P - Por que foi derrubado em 1945?
R - Porque havia uma nova ordem internacional e as forças armadas brasileiras tinham sido cooptadas para a divisão que mais tarde seria conhecida como Guerra Fria. O militar nacionalista deu lugar ao militar pragmático, que achava necessária fechar com a parte dita democrática das facções que se digladiavam no mundo. Foi também um golpe militar que derrubou Getulio, mas as eleições diretas saíram, sendo eleito o candidato getulista, Dutra, que governou até 1950. A direita, que tinha se assanhado com a queda de Getulio, ficou furiosa.

P - Como conseguiu voltar ao poder em 1950?
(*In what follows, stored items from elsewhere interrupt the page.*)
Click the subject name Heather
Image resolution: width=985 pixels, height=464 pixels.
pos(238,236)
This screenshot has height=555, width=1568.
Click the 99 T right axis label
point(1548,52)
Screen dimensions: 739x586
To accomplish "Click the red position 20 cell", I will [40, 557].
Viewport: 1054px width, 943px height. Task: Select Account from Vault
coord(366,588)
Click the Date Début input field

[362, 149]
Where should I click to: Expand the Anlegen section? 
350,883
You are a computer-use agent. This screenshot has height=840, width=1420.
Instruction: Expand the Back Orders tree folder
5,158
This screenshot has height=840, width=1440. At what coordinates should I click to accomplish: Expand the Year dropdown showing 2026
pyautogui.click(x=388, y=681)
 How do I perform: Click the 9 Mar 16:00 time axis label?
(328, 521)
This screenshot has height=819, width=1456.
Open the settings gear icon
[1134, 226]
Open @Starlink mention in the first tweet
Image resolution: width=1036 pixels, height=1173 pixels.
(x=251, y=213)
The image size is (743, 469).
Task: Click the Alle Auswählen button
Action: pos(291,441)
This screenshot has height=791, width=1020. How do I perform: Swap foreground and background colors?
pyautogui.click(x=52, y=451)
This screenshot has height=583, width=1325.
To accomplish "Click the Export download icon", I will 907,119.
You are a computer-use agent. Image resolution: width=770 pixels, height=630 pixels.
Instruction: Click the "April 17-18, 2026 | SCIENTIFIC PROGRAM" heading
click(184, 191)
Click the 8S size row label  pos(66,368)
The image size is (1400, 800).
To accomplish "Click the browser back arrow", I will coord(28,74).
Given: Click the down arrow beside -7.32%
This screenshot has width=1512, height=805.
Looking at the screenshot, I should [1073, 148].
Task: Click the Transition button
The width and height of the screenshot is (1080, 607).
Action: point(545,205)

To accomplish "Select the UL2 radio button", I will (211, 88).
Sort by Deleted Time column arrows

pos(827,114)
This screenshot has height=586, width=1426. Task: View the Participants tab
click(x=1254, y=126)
R - Toda a imprensa estava contra ele, mas não o povo. Era um uivo que se ouvia em todo o país, me disse Samuel Wainer, o uivo era a palavra Getúlio gritada pela população, que acorria em massa ao refúgio do presidente em São Borja. Ele voltará, escreveu Samuel Wainer numa reportagem dos Diários Associados. Quando venceu as eleições, Getulio apelidou Samuel de Profeta e garantiu que ele montasse a Ultima Hora para ter uma parte da imprensa enfim a seu favor.

RETORNO - Depois eu continuo. Ninguém faz perguntas? O curso vai acabar por aqui, desse jeito. O título desta edição é uma provocação aos que sustentam a tese de que no Brasil tudo se faz da boca para fora e que nunca houve guerra. Os combatentes que tombaram merecem que os historiadores contem outra História.